* THE TASK *
Within the material below, locate the line with "Image resolution: width=390, height=1066." and the line with "1 Comment (70, 701)", then return those two lines and all lines between them, exactly as written.

[Opening EXCERPTED RECORDS section]

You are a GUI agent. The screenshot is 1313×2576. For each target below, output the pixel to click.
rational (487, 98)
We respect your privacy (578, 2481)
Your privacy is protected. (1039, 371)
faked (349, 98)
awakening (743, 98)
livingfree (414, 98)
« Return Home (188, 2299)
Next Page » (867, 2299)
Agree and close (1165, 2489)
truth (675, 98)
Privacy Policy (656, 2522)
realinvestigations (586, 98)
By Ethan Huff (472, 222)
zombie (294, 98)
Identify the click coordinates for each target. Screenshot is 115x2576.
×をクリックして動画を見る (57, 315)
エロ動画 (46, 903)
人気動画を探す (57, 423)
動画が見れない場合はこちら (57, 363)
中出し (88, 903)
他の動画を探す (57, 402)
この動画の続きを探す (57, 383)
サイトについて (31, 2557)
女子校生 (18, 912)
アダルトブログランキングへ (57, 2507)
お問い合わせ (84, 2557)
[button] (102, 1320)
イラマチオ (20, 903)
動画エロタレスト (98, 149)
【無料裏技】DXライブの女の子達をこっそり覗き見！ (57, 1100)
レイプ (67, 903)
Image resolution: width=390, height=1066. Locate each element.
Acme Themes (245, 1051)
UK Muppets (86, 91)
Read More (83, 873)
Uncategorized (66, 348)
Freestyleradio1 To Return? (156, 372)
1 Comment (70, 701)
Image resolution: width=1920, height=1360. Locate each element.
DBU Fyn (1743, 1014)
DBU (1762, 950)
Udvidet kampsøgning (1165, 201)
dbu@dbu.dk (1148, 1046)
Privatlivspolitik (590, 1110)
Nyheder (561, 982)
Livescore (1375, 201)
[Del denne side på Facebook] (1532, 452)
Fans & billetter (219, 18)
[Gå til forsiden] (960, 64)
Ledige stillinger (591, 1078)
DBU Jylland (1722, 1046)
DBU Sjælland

[Closing EXCERPTED RECORDS section]

* SOLUTION *
Image resolution: width=390, height=1066. Locate each element.
Acme Themes (245, 1051)
UK Muppets (86, 91)
Read More (83, 873)
Uncategorized (66, 348)
Freestyleradio1 To Return? (156, 372)
1 Comment (70, 701)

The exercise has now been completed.